CONSIGNE → Reproduisez à l'identique le passage de l'extrait sur la révision judiciaire qui débute par les mots contenant « Pour Me Yousuf » et s'achève sur « le Seniors Counsel. ».

#### EXTRAIT DU DOCUMENT ####

Deux Seniors Counsels, Mes Antoine Domingue et Yousuf Mohamed, abordent cette procédure et ses implications.

Comment se présentera cette procédure de révision judiciaire et quel impact pour le rapport de la commission d’enquête Paul Lam Shang Leen ?

« Il faut d’abord faire la distinction entre le rapport d’une commission d’enquête et un jugement de la cour. Le rapport d’une commission d’enquête n’a pas d’effets juridiques. À la différence d’un jugement qui peut être suivi d’une condamnation. On ne peut prendre les conclusions d’un rapport d’une commission d’enquête et les considérer comme une vérité biblique », lâche Me Antoine Domingue.

Pour Me Yousuf Mohamed, « les conclusions d’une commission d’enquête peuvent être contestées si la partie concernée prouve qu’il y a eu mauvaise appréciation des preuves devant la commission. Et si elle établit qu’il y a eu erreur de droit dans la procédure ou que les conclusions ne sont pas raisonnables ». L’avocat ajoute que la Cour suprême peut alors ordonner que les extraits du rapport jugés offensants à l’égard d’une personne, en soient retirés. « Toutefois, le recours à une révision judiciaire en la circonstance est un couteau à double tranchant. Si la partie concernée perd en fin de compte, la Cour suprême risque de confirmer les conclusions accablantes contre elle », soutient le Seniors Counsel.

Il ajoute que les membres d’une commission d’enquête jouissent d’une immunité face à des poursuites au civil, « sauf si on peut établir une mauvaise foi de la part des personnes ayant présidé les travaux ».

Les deux Seniors Counsels sont catégoriques sur un point : aucune preuve fournie devant une commission d’enquête ne peut constituer de preuves dans une poursuite au pénal. « Il faut une enquête séparée » concluent-ils.

#### ENREGISTREMENTS ####

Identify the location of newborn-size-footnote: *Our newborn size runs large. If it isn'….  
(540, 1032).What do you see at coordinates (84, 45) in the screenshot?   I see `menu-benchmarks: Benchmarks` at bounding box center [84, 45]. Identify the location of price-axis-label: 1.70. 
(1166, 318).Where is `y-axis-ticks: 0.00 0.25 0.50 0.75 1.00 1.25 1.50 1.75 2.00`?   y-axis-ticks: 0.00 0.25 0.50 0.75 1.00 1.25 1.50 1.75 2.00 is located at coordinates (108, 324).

####

CORRIGÉ RÉDIGÉ →
Pour Me Yousuf Mohamed, « les conclusions d’une commission d’enquête peuvent être contestées si la partie concernée prouve qu’il y a eu mauvaise appréciation des preuves devant la commission. Et si elle établit qu’il y a eu erreur de droit dans la procédure ou que les conclusions ne sont pas raisonnables ». L’avocat ajoute que la Cour suprême peut alors ordonner que les extraits du rapport jugés offensants à l’égard d’une personne, en soient retirés. « Toutefois, le recours à une révision judiciaire en la circonstance est un couteau à double tranchant. Si la partie concernée perd en fin de compte, la Cour suprême risque de confirmer les conclusions accablantes contre elle », soutient le Seniors Counsel.